(Records from a pointing dataset)
+---+

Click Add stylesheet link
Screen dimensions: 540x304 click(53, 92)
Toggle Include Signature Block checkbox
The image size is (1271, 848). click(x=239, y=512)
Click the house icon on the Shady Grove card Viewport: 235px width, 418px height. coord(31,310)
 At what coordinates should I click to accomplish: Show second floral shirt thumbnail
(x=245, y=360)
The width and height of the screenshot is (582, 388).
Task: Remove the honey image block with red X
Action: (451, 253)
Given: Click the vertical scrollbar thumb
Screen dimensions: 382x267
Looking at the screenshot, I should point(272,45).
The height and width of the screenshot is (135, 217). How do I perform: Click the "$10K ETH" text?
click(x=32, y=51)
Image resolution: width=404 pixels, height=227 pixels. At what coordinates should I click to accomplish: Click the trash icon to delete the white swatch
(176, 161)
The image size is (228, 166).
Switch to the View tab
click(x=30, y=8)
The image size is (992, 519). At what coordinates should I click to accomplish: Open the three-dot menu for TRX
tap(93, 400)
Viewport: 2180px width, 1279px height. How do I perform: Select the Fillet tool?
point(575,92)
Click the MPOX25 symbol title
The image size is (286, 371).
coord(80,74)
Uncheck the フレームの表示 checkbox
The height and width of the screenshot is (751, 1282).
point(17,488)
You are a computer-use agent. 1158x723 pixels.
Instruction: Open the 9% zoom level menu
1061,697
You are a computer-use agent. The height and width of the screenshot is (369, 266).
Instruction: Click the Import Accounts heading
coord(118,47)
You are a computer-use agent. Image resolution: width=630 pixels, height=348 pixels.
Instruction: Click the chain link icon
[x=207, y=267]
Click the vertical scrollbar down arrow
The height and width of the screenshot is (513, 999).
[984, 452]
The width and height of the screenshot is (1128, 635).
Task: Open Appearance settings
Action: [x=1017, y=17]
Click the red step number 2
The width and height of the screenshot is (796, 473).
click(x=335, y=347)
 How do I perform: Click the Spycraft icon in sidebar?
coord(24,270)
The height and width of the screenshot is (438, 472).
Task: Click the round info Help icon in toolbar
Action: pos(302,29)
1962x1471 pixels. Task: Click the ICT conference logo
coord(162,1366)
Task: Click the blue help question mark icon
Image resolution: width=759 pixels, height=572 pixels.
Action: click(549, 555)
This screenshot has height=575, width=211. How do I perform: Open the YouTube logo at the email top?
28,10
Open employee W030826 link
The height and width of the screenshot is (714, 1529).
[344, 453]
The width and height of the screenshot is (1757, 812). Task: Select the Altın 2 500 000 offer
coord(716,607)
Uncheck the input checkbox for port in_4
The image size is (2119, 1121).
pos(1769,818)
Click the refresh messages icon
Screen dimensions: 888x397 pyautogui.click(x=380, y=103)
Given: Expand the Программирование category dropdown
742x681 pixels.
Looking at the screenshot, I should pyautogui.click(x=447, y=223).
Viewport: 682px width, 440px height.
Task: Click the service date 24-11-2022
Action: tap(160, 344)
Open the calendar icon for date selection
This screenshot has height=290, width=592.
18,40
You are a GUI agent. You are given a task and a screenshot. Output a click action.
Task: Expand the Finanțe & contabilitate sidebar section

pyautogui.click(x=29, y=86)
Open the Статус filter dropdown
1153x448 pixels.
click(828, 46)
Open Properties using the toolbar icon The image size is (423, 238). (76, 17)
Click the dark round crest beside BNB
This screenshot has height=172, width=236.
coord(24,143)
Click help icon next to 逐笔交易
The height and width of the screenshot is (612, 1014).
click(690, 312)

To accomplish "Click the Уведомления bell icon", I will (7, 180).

+---+

Can you reproduce all of the records above, substituting "Goal" for each occurrence of "Instruction" and leaving every other character unchanged?

Click Add stylesheet link
Screen dimensions: 540x304 click(53, 92)
Toggle Include Signature Block checkbox
The image size is (1271, 848). click(x=239, y=512)
Click the house icon on the Shady Grove card Viewport: 235px width, 418px height. coord(31,310)
 At what coordinates should I click to accomplish: Show second floral shirt thumbnail
(x=245, y=360)
The width and height of the screenshot is (582, 388).
Task: Remove the honey image block with red X
Action: (451, 253)
Given: Click the vertical scrollbar thumb
Screen dimensions: 382x267
Looking at the screenshot, I should point(272,45).
The height and width of the screenshot is (135, 217). How do I perform: Click the "$10K ETH" text?
click(x=32, y=51)
Image resolution: width=404 pixels, height=227 pixels. At what coordinates should I click to accomplish: Click the trash icon to delete the white swatch
(176, 161)
The image size is (228, 166).
Switch to the View tab
click(x=30, y=8)
The image size is (992, 519). At what coordinates should I click to accomplish: Open the three-dot menu for TRX
tap(93, 400)
Viewport: 2180px width, 1279px height. How do I perform: Select the Fillet tool?
point(575,92)
Click the MPOX25 symbol title
The image size is (286, 371).
coord(80,74)
Uncheck the フレームの表示 checkbox
The height and width of the screenshot is (751, 1282).
point(17,488)
You are a computer-use agent. 1158x723 pixels.
Goal: Open the 9% zoom level menu
1061,697
You are a computer-use agent. The height and width of the screenshot is (369, 266).
Goal: Click the Import Accounts heading
coord(118,47)
You are a computer-use agent. Image resolution: width=630 pixels, height=348 pixels.
Goal: Click the chain link icon
[x=207, y=267]
Click the vertical scrollbar down arrow
The height and width of the screenshot is (513, 999).
[984, 452]
The width and height of the screenshot is (1128, 635).
Task: Open Appearance settings
Action: [x=1017, y=17]
Click the red step number 2
The width and height of the screenshot is (796, 473).
click(x=335, y=347)
 How do I perform: Click the Spycraft icon in sidebar?
coord(24,270)
The height and width of the screenshot is (438, 472).
Task: Click the round info Help icon in toolbar
Action: pos(302,29)
1962x1471 pixels. Task: Click the ICT conference logo
coord(162,1366)
Task: Click the blue help question mark icon
Image resolution: width=759 pixels, height=572 pixels.
Action: click(549, 555)
This screenshot has height=575, width=211. How do I perform: Open the YouTube logo at the email top?
28,10
Open employee W030826 link
The height and width of the screenshot is (714, 1529).
[344, 453]
The width and height of the screenshot is (1757, 812). Task: Select the Altın 2 500 000 offer
coord(716,607)
Uncheck the input checkbox for port in_4
The image size is (2119, 1121).
pos(1769,818)
Click the refresh messages icon
Screen dimensions: 888x397 pyautogui.click(x=380, y=103)
Given: Expand the Программирование category dropdown
742x681 pixels.
Looking at the screenshot, I should pyautogui.click(x=447, y=223).
Viewport: 682px width, 440px height.
Task: Click the service date 24-11-2022
Action: tap(160, 344)
Open the calendar icon for date selection
This screenshot has height=290, width=592.
18,40
You are a GUI agent. You are given a task and a screenshot. Output a click action.
Task: Expand the Finanțe & contabilitate sidebar section

pyautogui.click(x=29, y=86)
Open the Статус filter dropdown
1153x448 pixels.
click(828, 46)
Open Properties using the toolbar icon The image size is (423, 238). (76, 17)
Click the dark round crest beside BNB
This screenshot has height=172, width=236.
coord(24,143)
Click help icon next to 逐笔交易
The height and width of the screenshot is (612, 1014).
click(690, 312)

To accomplish "Click the Уведомления bell icon", I will (7, 180).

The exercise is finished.